Work order:
Once the line with "罗马数字 (220, 13)" is found in the entries below, repeat that line and every one after it exactly, ending at the last.
########
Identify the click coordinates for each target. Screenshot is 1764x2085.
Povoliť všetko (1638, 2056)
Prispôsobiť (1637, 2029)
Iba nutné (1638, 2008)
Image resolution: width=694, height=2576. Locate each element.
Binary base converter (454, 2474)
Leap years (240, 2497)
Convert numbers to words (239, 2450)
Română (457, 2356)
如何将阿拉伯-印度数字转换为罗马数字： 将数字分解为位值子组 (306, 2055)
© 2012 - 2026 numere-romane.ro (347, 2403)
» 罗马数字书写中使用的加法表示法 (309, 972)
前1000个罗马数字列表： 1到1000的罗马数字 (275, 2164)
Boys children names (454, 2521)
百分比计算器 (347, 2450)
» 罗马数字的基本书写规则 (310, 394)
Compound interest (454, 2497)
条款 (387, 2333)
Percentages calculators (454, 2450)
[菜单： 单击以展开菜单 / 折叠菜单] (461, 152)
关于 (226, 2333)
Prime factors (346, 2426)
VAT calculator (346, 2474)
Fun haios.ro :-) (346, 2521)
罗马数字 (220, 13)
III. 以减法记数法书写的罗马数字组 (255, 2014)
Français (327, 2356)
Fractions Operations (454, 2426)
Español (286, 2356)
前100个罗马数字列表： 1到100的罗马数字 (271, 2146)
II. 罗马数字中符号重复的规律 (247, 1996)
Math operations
########
Exercise output:
罗马数字 (220, 13)
III. 以减法记数法书写的罗马数字组 (255, 2014)
Français (327, 2356)
Fractions Operations (454, 2426)
Español (286, 2356)
前100个罗马数字列表： 1到100的罗马数字 (271, 2146)
II. 罗马数字中符号重复的规律 (247, 1996)
Math operations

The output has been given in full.